(ACTION ITEM) Take the entries below and print, exactly, the stretch from the line containing "This screenshot has height=475, width=1129." through the line containing "Task: Open the 6M chart view", both included.

(Dataset items)
************
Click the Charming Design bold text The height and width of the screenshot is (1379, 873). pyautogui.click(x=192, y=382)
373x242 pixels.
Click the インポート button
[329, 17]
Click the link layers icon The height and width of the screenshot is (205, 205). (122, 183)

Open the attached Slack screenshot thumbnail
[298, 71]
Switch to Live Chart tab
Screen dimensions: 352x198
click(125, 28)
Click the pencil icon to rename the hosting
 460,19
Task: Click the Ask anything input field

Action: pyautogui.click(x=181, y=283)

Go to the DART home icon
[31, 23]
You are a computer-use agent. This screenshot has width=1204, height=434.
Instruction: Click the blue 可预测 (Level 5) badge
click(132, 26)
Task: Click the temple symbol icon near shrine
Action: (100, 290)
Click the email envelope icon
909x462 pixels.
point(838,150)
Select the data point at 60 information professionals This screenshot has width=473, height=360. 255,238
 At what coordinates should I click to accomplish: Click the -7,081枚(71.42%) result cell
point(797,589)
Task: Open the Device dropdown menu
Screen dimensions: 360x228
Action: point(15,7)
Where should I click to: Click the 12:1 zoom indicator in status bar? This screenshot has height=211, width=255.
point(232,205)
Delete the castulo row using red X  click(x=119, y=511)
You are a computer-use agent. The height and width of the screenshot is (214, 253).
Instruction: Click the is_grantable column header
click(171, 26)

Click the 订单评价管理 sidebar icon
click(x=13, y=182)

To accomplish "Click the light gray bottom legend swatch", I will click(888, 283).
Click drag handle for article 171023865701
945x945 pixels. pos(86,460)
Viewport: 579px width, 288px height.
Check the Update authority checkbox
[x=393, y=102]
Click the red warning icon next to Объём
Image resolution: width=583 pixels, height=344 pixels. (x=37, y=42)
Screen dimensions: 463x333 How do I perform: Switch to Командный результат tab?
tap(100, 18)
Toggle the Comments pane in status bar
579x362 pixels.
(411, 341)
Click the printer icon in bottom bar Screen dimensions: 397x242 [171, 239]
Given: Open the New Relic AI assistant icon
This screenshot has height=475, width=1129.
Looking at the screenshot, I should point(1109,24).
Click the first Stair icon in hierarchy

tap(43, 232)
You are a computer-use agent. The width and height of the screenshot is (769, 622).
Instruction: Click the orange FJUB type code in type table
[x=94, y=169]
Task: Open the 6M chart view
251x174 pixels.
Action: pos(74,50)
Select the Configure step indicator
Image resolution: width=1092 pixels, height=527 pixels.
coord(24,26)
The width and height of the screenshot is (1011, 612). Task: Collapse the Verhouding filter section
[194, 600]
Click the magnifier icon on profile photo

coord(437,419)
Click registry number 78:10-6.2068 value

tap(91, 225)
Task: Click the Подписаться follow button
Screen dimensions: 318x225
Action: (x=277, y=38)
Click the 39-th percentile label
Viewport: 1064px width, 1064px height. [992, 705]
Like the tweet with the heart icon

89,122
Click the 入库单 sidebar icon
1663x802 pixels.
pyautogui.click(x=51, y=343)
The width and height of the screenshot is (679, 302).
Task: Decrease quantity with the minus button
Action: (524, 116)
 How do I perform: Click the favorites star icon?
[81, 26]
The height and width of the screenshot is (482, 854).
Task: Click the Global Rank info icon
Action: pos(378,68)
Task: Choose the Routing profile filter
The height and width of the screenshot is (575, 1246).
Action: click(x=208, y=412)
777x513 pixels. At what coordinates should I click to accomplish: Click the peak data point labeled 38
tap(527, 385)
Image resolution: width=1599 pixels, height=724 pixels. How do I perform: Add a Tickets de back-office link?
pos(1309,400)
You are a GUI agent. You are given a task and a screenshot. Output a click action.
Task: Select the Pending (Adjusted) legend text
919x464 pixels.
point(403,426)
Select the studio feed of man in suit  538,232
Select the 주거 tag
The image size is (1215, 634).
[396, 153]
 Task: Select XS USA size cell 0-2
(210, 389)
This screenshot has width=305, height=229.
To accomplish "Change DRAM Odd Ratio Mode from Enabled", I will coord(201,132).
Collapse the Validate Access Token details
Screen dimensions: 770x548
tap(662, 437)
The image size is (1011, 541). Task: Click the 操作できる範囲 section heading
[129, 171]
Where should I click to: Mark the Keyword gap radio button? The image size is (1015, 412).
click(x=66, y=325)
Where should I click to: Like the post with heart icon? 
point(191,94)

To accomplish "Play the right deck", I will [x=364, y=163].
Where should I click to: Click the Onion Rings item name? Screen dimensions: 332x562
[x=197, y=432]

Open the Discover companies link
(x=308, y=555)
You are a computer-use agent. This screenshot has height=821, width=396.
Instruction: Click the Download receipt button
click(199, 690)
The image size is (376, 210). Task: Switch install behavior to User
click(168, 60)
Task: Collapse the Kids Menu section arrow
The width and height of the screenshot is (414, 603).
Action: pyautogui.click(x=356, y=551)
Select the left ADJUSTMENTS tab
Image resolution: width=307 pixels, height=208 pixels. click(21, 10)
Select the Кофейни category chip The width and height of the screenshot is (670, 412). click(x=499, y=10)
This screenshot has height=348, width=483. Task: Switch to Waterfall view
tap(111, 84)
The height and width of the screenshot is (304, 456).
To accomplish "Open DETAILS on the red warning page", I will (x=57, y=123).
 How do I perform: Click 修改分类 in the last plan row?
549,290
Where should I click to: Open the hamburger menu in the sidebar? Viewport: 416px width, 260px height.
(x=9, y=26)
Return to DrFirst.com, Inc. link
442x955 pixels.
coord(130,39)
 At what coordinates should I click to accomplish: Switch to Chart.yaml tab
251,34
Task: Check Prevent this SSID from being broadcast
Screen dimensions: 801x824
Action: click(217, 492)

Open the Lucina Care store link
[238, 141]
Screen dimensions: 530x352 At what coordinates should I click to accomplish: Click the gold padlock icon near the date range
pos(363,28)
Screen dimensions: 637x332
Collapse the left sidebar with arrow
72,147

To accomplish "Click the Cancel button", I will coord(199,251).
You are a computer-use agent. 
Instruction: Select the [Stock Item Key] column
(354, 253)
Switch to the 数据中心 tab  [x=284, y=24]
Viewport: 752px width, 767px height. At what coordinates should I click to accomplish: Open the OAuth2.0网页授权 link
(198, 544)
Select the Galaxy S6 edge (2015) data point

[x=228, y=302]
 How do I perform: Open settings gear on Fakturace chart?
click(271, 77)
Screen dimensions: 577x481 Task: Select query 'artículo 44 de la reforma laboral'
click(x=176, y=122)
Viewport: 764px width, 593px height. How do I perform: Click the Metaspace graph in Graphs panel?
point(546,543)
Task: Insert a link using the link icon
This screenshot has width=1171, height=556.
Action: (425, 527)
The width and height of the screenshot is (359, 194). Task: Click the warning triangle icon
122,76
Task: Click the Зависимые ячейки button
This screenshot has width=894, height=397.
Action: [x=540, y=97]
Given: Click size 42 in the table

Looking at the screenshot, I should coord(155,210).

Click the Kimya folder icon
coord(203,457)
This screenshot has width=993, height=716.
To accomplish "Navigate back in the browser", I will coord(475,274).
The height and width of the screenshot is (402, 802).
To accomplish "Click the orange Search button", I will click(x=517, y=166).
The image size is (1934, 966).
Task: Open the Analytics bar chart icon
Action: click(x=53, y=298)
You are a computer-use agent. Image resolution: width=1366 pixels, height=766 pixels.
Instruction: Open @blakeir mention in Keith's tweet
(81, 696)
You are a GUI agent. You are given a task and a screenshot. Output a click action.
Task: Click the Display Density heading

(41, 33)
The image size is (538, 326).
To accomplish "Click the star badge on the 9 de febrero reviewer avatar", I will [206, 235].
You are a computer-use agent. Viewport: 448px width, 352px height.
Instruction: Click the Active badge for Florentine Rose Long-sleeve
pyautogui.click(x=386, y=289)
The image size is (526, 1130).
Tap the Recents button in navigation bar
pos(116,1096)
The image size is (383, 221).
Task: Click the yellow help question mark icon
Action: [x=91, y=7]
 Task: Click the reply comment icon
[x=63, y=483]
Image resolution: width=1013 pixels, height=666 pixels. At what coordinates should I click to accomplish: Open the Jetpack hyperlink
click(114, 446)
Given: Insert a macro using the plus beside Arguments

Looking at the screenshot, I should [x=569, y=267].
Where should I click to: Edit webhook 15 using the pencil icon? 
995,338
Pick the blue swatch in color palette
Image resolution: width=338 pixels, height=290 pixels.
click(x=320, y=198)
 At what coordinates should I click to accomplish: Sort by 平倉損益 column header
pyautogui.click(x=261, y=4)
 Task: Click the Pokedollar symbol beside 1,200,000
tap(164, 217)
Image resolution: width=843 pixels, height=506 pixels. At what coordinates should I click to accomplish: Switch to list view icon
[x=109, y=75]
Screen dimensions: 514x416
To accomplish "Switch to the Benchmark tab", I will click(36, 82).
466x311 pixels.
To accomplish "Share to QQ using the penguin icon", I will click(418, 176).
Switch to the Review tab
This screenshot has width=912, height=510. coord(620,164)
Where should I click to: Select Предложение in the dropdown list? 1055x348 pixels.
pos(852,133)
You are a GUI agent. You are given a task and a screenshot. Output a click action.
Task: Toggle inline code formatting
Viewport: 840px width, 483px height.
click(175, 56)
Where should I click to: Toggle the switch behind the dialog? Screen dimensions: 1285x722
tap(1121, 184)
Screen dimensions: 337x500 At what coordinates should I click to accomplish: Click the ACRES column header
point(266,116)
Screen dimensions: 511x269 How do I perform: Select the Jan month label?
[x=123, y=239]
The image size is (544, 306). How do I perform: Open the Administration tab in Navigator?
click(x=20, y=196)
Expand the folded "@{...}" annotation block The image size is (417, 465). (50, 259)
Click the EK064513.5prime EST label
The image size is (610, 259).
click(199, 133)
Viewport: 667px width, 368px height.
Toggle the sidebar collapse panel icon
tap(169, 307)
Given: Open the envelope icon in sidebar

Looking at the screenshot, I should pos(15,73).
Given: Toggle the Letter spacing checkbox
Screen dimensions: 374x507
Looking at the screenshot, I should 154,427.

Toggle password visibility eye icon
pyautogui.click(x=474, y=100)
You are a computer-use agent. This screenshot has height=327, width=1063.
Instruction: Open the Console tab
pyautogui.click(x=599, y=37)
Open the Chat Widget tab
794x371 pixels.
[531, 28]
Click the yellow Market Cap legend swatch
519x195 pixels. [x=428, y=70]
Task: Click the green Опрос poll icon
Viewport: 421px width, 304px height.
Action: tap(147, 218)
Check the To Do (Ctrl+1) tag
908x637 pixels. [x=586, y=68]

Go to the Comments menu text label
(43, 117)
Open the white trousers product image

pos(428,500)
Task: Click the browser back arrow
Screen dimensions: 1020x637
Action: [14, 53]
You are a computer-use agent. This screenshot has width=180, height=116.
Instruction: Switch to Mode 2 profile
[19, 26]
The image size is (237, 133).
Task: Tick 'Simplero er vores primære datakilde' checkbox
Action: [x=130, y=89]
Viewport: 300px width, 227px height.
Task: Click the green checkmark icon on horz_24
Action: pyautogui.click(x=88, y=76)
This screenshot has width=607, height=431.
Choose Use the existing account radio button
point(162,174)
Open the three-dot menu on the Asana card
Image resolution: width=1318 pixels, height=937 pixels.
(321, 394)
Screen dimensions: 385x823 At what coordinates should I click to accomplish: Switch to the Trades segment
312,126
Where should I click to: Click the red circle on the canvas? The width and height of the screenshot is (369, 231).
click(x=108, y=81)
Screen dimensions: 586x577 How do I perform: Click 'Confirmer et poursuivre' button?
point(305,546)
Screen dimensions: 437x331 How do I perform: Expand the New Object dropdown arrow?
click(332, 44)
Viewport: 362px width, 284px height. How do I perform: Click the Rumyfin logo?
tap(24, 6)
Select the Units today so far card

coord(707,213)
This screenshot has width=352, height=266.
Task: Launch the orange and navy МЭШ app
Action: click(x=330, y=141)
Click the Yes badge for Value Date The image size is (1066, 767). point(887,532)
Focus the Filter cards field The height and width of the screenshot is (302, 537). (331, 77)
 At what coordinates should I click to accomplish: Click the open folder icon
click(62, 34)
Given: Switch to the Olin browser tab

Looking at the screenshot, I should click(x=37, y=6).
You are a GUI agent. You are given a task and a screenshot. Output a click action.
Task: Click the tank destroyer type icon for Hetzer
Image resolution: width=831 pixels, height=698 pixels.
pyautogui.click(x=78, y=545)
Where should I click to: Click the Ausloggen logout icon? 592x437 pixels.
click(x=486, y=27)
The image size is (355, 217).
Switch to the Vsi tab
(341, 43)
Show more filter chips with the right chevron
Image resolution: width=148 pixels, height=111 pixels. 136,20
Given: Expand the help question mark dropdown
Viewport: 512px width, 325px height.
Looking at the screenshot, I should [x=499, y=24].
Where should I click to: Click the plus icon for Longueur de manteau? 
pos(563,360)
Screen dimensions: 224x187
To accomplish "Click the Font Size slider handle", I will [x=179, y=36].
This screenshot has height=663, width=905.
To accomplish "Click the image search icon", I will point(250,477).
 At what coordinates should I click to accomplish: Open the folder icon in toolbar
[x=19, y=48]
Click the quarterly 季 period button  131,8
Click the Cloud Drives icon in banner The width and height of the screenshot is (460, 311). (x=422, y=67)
************
(RESPONSE TO THIS TASK)
This screenshot has height=475, width=1129.
Looking at the screenshot, I should point(1109,24).
Click the first Stair icon in hierarchy

tap(43, 232)
You are a computer-use agent. The width and height of the screenshot is (769, 622).
Instruction: Click the orange FJUB type code in type table
[x=94, y=169]
Task: Open the 6M chart view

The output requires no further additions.